Caroll Wrona nous relate cette brève existence avec grand talent. Cette biographie est très détaillée, tant au niveau de son personnage que du contexte historique.
Corinne Luchaire, lumineuse et inconséquente, est âgée de 19 ans en juin 1940 au début de l'Occupation. Elle est à la fois attachante et exaspérante pour son manque de prise en compte des réalités de l'Occupation.
Mariée avec un escroc, très courtisée, notamment par Charles Trenet, elle eût une enfance et une jeunesse privilégiée.

Fille de Jean Luchaire, patron de la presse sous l'Occupation. Brillant, humaniste, homme de gauche avant guerre...mais avide de plaisirs, ce fils et petit-fils de célèbres historiens de la fin du XIXème et du début du XXème siècles se fourvoya tragiquement...au nom de la paix. Un puissant courant pacifiste se manifesta en France, à la fin des années trente, ayant pour logique "Plutôt nazi que mort" Il sera fusillé en 1946.
Sa fille Corinne, qui le vénérait, hérita de son goût pour la fête.

☆ ☆ ☆ ☆ ☆ ☆ ☆

→ EXERCICE ÉCRIT
Rédigez la suite de l'extrait sur la biographie de Corinne Luchaire, en partant de sa dernière phrase.

→ MATÉRIEL FOURNI
☆ ☆ ☆ ☆ ☆ ☆ ☆

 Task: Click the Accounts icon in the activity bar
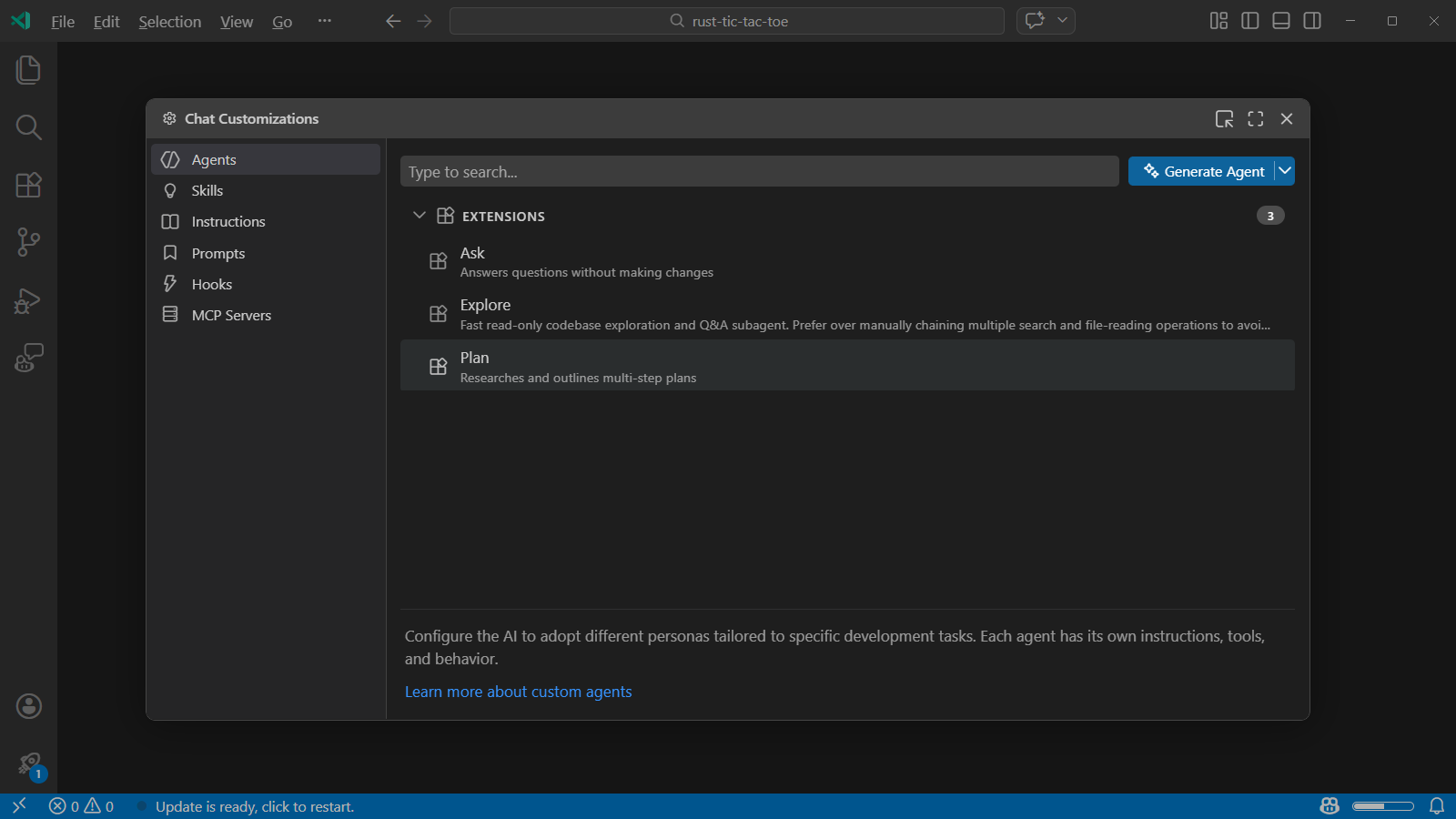tap(27, 705)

☆ ☆ ☆ ☆ ☆ ☆ ☆

→ RÉPONSE ATTENDUE
Ne dénonçant personne, aidant des Juifs à éviter la déportation, notamment la future actrice Simone Signoret qu'il protégea.
Il faut insister sur ce point. Contrairement à Brasillach, Céline et Rebatet, aucune haine, aucune manifestation d'antisémitisme...dans une France occupée où pleuvaient les dénonciations et les écrits infâmants par leur virulence raciste.
Pour preuve, Jean Luchaire était détesté par le trio infernal des intellectuels collabos : Brasillach, Céline et Rebatet. Rebatet qui allait jusqu'à le qualifier "d'enjuivé".

Oui, Corinne Luchaire a bien mangé, bien vécu sous l'Occupation de 19 à 23 ans dans un pays affamé, transi de froid et violenté par la barbarie nazie...Oui, elle a suivi son père dans la pitoyable fuite des collabos à Sigmaringen à l'été 1944...Oui, son comportement est moralement infâme.
Mais n'y a t il pas différents degrés dans l'abjection ?
Céline dans "Bagatelles pour un massacre", Rebatet dans "Les décombres" 'affichent une haine raciste sans limite et Brasillach applaudissant les meurtres de masse nazis ont atteint des sommets d'ignominie.
Si Brasillach est fusillé en 1945, Rebatet poursuivit sa carrière d'homme de lettres et Céline bénéficie, à notre époque, d'une bienveillance assez surprenante dans les milieux intellectuels...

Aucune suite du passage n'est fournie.